Der rechtsextremen Ecke hätte ein „irrer Breivik“ gut ins Konzept gepasst

Der Prozess hat uns nicht alle Antworten gegeben. Diese Einschätzung, die Inga Bejer Engh, Staatsanwältin im Verfahren gegen den Terroristen Anders Breivik, vor gut zwei Monaten abgab, gilt auch für das am Freitag verkündete Urteil. Mit Nein beantwortet hat das Gericht aber jedenfalls die Frage, ob die schlimmste Bluttat in Norwegen seit Ende des Zweiten Weltkriegs auf das Konto eines psychisch kranken und damit strafrechtlich nicht verantwortlichen Menschen geht.

Das norwegische Rechtswesen würde seine Prüfung nicht bestehen, wenn es sich die Dinge wieder so einfach machen würde wie vor mehr als 60 Jahren, hatten viele Kommentare vorab gewarnt. Damals hatte man nicht nur den Nationaldichter Knut Hamsun, sondern auch für Judendeportationen verantwortliche norwegische Politiker kurzerhand für psychisch krank erklärt und sich damit vor einer wirklichen Aufarbeitung der Nazikollaboration gedrückt. Sollte sich Norwegen auch jetzt also hinter der Psychiatrie verstecken, statt sich der Erkenntnis zu stellen, dass der Massenmörder eben in diesem Land, in dieser Zeit, in diesem Umfeld aufgewachsen war?

Der rechtsextremen Ecke, aus deren Gedankengut er sich bediente, hätte ein „irrer Breivik“ ins Konzept gepasst. Groß war beispielsweise die Erleichterung bei der norwegischen Entsprechung des Blogs „Politically Incorrect“, als das erste psychiatrische Gutachten dem Terroristen eine paranoide Schizophrenie bescheinigte. Als „Befreiung“ wurde es dort empfunden, dass „das, was für ein politisches Verbrechen gehalten wurde, in Wirklichkeit Psychiatrie ist“. Nein sagten dazu die RichterInnen.

Ohne die Inspiration durch Islamhasser, ohne ein politisches Klima, in dem Fremdenfeindlichkeit salonfähig geworden war, wäre Breivik nicht zu dem geworden, was er nun ist. In dem Kindermörder, wie ihn einige Medien seit seinem Massaker auf Utøya konsequent nennen, zeigen sich die äußersten Konsequenzen rassistischer Ideologie.

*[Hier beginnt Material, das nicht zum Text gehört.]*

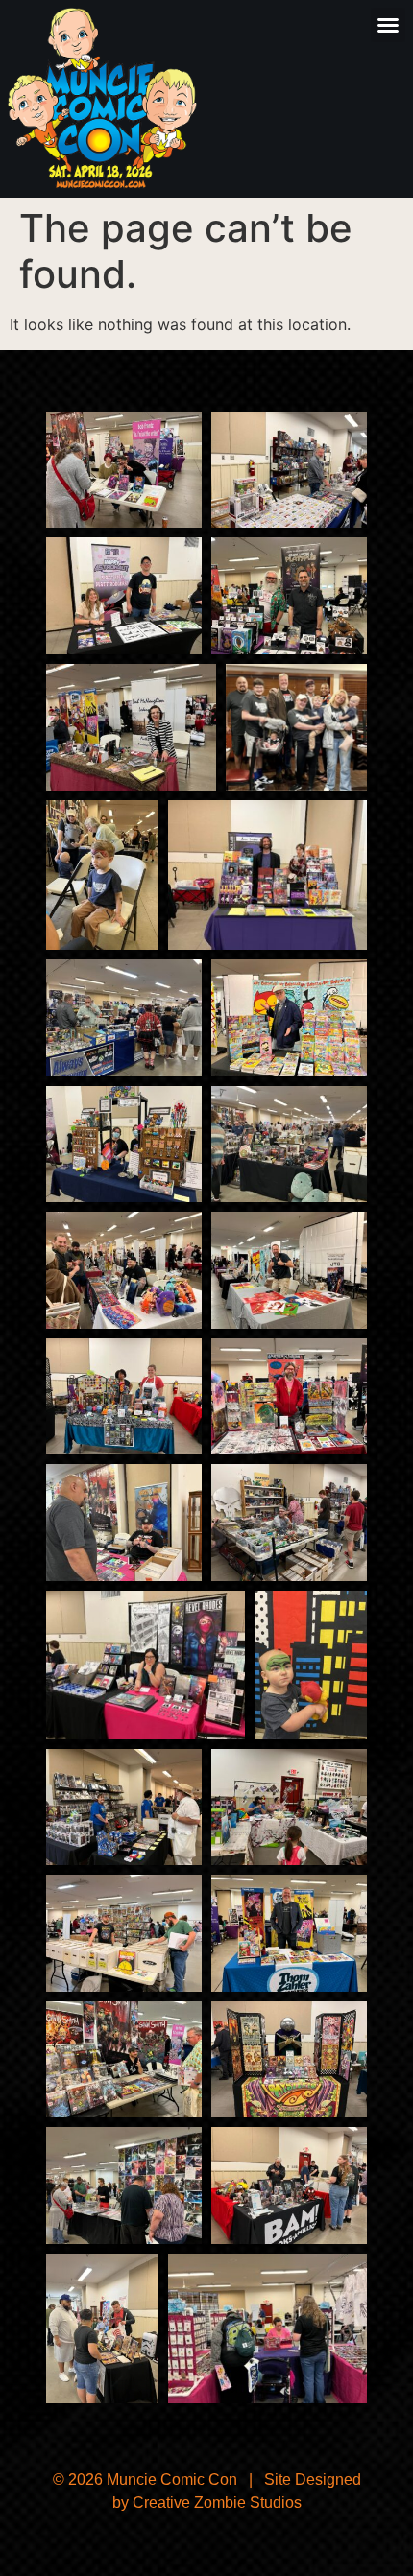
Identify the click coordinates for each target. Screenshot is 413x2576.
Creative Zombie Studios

„Einer von uns“ sei Breivik, mahnte die Schriftstellerin Anne Holt kurz nach der Tat: „Made in Norway.“ Und es wäre Verrat an den Opfern des 22. Juli 2011, sagte der Bischof von Oslo, würde sich die norwegische Gesellschaft nicht durchgreifend ändern. Ein Jahr ist seither vergangen, ohne dass sich viel geändert hätte. Höchste Zeit also, damit anzufangen. Das Urteil macht den Weg frei.